-------- DATA SUPPLIED

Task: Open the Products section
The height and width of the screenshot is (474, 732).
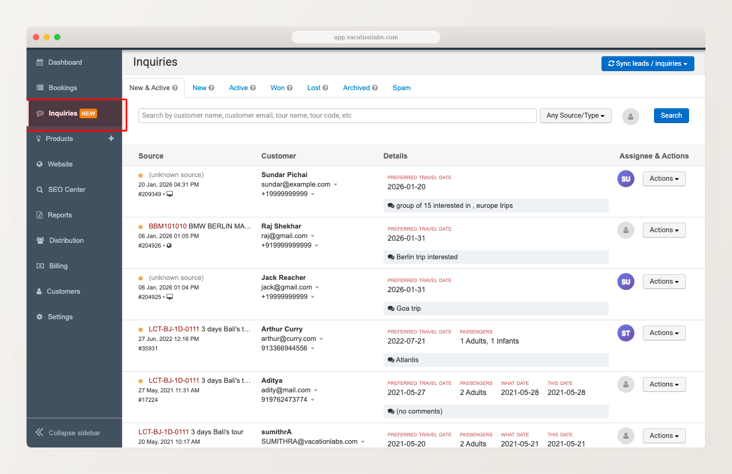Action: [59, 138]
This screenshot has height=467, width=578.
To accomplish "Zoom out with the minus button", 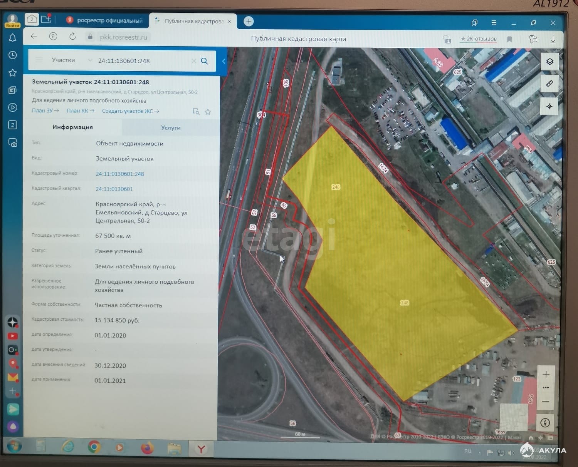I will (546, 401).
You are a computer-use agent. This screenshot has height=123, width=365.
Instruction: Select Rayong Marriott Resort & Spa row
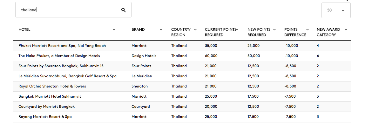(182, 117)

----------------

ACTIVITY:
An exact restatement of the lines from the one holding "You are a computer-use" through the end of the entries, both ends included, is the whole answer. Pictures stay out.

SOLUTION BELOW:
You are a computer-use agent. This screenshot has height=123, width=365.
Instruction: Select Rayong Marriott Resort & Spa row
(182, 117)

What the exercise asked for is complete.